ТРЕУГОЛЬНИКИ ABC И A1B1C1 РАВНОБЕДРЕННЫЕ С ОСНОВАНИЯМИ BC И B1C1 ,ПРИЧЕМ AB =A1B1 И BC=B1C1 .

Problem Statement

We are given two isosceles triangles, ABC and A1B1C1, with bases BC and B1C1, respectively. It is also given that AB = A1B1 and BC = B1C1. We need to prove that the bisector CH is equal to the bisector C1H1.

Proof

To prove that the bisector CH is equal to the bisector C1H1, we can use the properties of isosceles triangles and the fact that the bases BC and B1C1 are equal.

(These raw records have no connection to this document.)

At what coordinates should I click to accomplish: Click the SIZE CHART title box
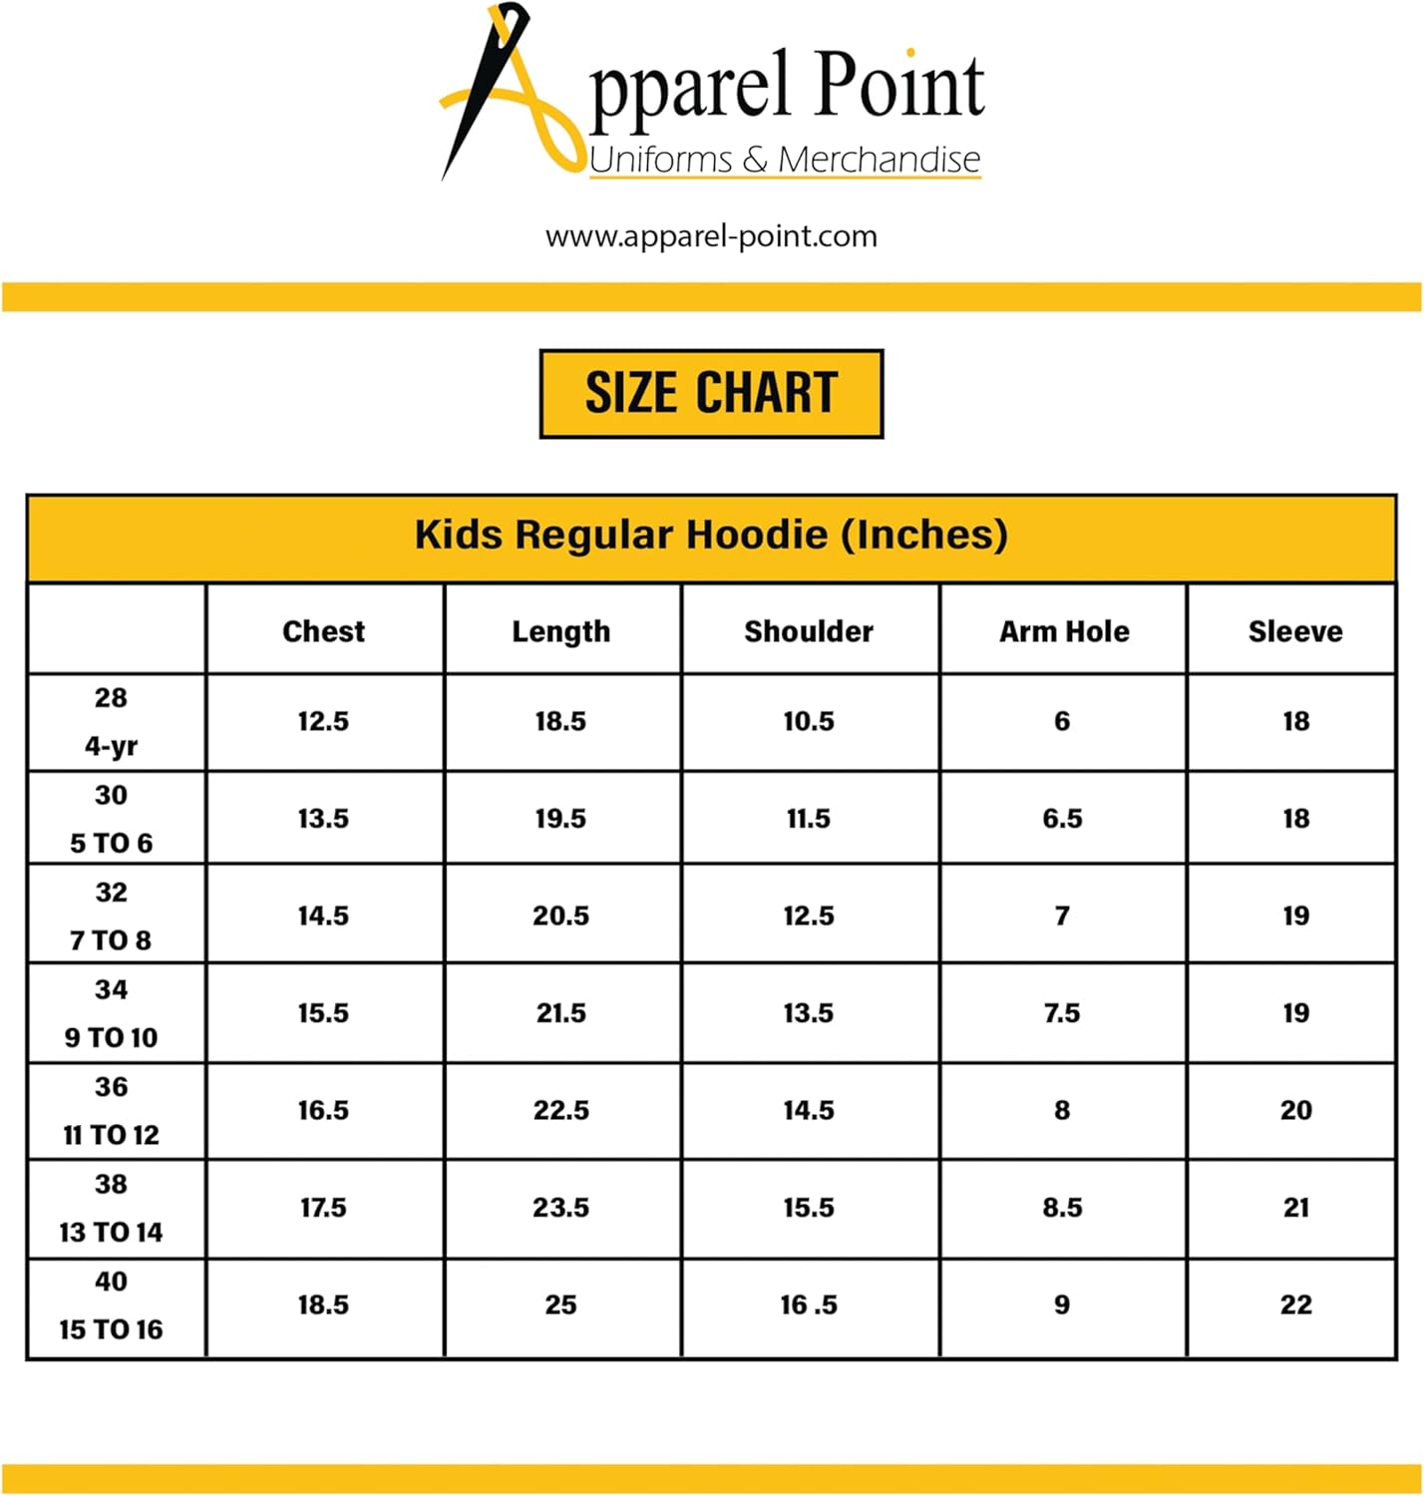pyautogui.click(x=711, y=393)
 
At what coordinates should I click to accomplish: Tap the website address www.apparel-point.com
pyautogui.click(x=711, y=236)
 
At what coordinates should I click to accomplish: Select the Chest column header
pyautogui.click(x=323, y=631)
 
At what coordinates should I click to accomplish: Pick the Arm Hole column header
pyautogui.click(x=1064, y=631)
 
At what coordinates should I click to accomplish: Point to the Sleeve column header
pyautogui.click(x=1294, y=631)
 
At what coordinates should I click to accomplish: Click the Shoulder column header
pyautogui.click(x=809, y=631)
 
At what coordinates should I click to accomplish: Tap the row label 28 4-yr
pyautogui.click(x=111, y=721)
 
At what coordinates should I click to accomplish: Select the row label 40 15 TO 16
pyautogui.click(x=111, y=1306)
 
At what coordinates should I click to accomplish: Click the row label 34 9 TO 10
pyautogui.click(x=111, y=1013)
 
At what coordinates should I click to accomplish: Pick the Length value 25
pyautogui.click(x=560, y=1305)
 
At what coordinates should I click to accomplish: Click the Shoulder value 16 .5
pyautogui.click(x=809, y=1305)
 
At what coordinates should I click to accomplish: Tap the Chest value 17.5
pyautogui.click(x=323, y=1208)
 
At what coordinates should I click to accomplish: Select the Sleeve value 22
pyautogui.click(x=1295, y=1305)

Let's consider triangle ABC. Since AB = A1B1, we can conclude that triangle ABC is congruent to triangle A1B1C1 by the Side-Side-Side (SSS) congruence criterion.

Now, let's focus on triangle ABC. Since triangle ABC is isosceles with base BC, we know that the altitude from vertex A will bisect BC at point H. Similarly, in triangle A1B1C1, the altitude from vertex A1 will bisect B1C1 at point H1.

Since triangle ABC is congruent to triangle A1B1C1, the corresponding parts are congruent as well. Therefore, the bisector CH is equal to the bisector C1H1.

In conclusion, we have proved that the bisector CH is equal to the bisector C1H1 in triangles ABC and A1B1C1.

Note: The provided sources did not contain specific information related to the problem statement. However, the proof is based on the properties of isosceles triangles and the congruence of corresponding parts in congruent triangles.